Two primitive machine components are connected so that the second_boom may pivot about the base_boom. Another component, the cylinder actuator is connected with a cylinder connection.
How CylinderVisual is used
In CraneStep1, CylinderVisual is a reusable trait that adds the visual cylinder definition based on the body dimensions:
radius: diameter/2height: lengthlocal_transform: cylinder.local_transform
The key part is that both actuator parts are specialized with the trait:
lift_actuator.barrel.body becomes Physics3D.Bodies.RigidBody with CylinderVisual:
diameter: 0.12
lift_actuator.rod.body becomes Physics3D.Bodies.RigidBody with CylinderVisual:
diameter: 0.06
This keeps one shared visual definition while still allowing different barrel and rod diameters.
Step 2: Upgrade hinge to axle bearing connection
In this step, the boom pivot is upgraded from a simple hinge to an axle-bearing assembly.
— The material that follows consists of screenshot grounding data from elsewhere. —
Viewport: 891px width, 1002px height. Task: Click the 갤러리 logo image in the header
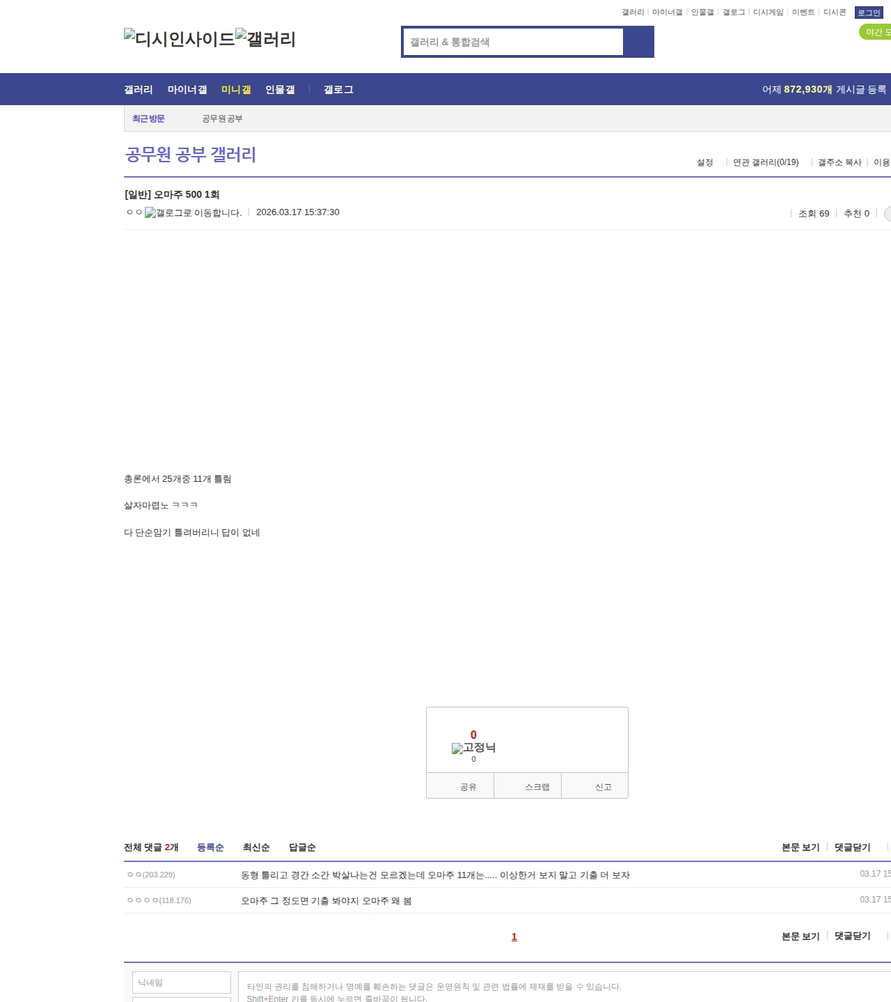coord(265,39)
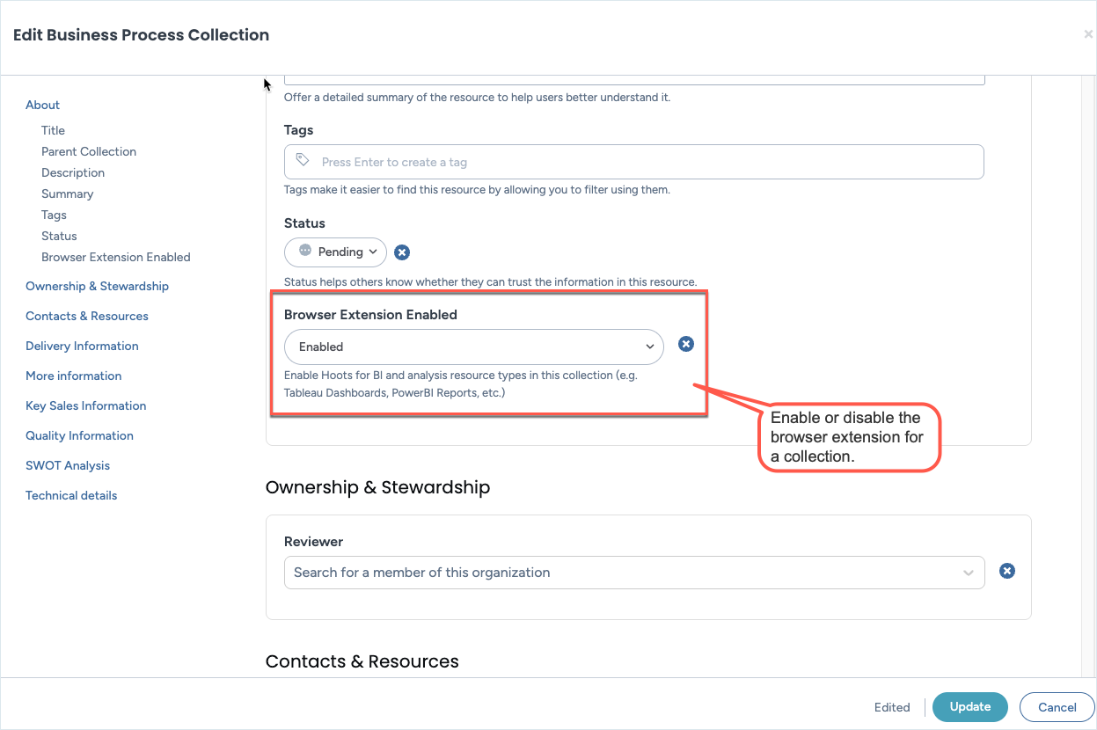Clear the Status field with the X icon

(x=402, y=252)
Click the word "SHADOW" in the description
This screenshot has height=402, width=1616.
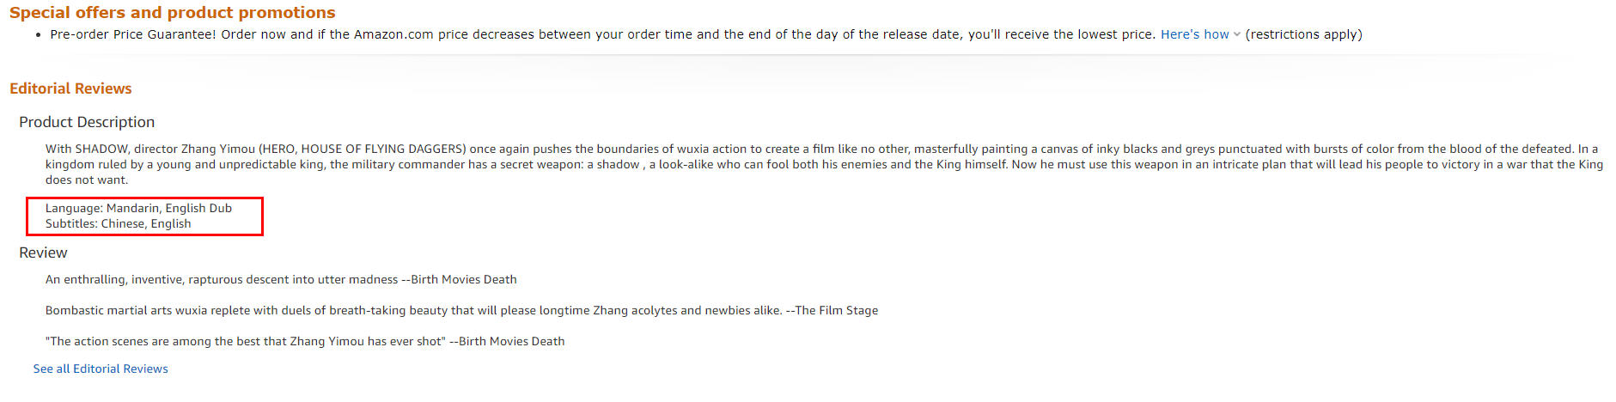click(101, 149)
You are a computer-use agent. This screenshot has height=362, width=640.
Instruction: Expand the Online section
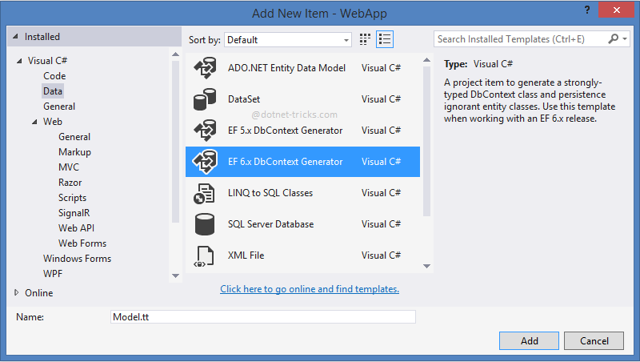point(17,293)
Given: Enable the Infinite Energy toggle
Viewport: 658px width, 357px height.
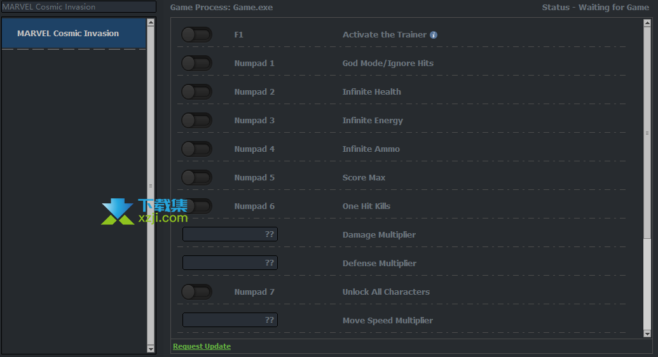Looking at the screenshot, I should click(196, 121).
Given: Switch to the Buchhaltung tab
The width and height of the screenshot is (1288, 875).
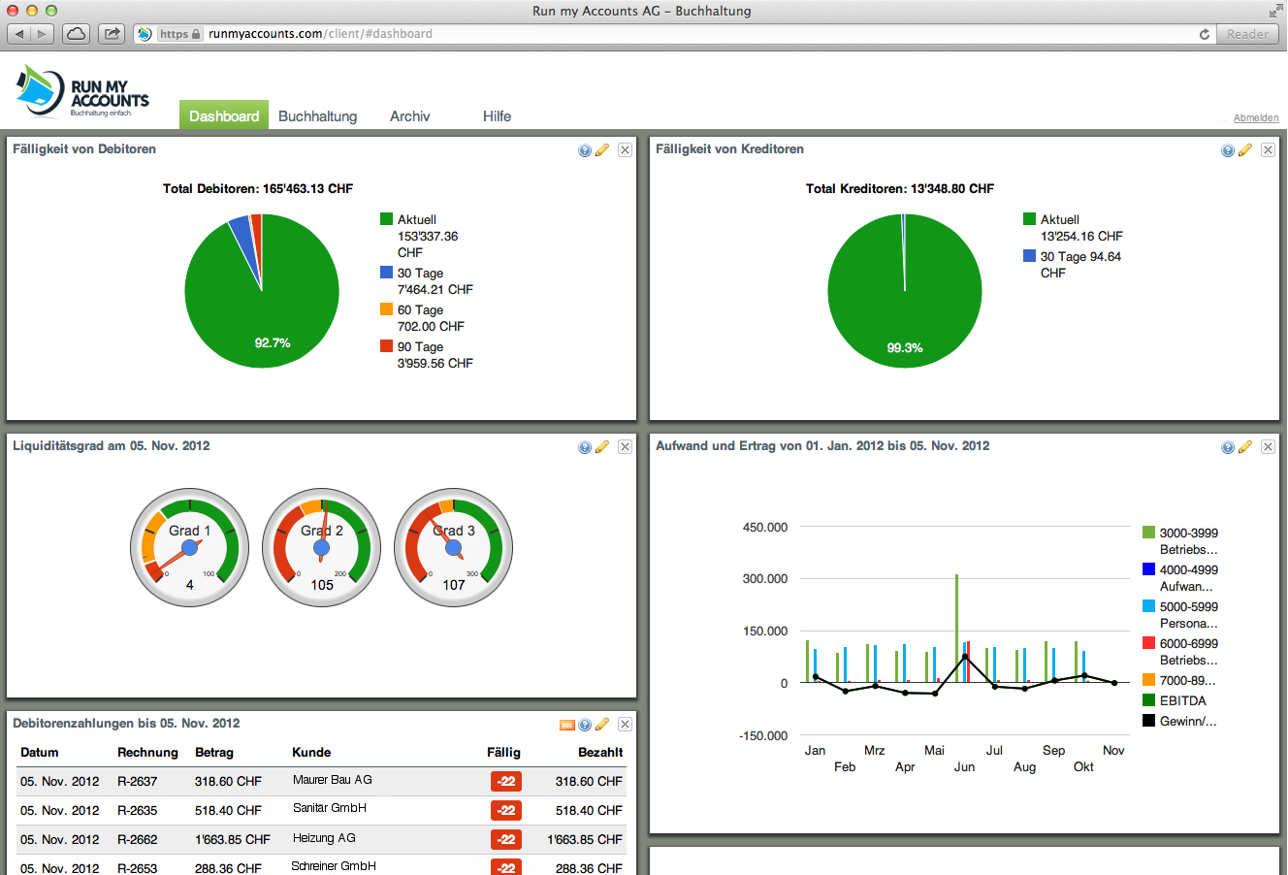Looking at the screenshot, I should pos(318,114).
Each boom gets a BearingPair, and the connection is specialized to MachineModeling.Connections.Pivot.AxleBearings.
The two booms then pivot through a shared axle instead of directly against each other.
trait Bearings:
start_pair is MachineModeling.Components.Composite.BearingPair:
local_transform.position: body.start.position
separation: 0.12
local_axis: body.start.main_axis
body: body
end_pair is MachineModeling.Components.Composite.BearingPair:
local_transform.position: body.end.position
separation: 0.16
local_axis: body.end.main_axis
body: body
CraneStep2 is CraneStep1:
base_boom becomes MachineModeling.Components.Primitive.Base with Bearings
second_boom becomes MachineModeling.Components.Primitive.Base with Bearings
base_boom.body becomes CenteredBoomBody
second_boom.body becomes CenteredBoomBody
boom_axle is MachineModeling.Components.Primitive.Axle.RigidCylindrical:
diameter: 0.05
length: 0.4
boom_connection becomes MachineModeling.Connections.Pivot.AxleBearings:
from_bearings: base_boom.end_pair
to_bearings: second_boom.start_pair
axle: boom_axle
This gives a higher-fidelity joint model:
- one axle body carries the rotational interface
- one bearing pair on each boom defines where the load is transferred
- the original hinge-level abstraction is preserved, but the internals are physically richer
Step 3: Upgrade cylinder-to-boom connection to linked connection
In this step, the direct cylinder endpoint is replaced by a linked mechanism.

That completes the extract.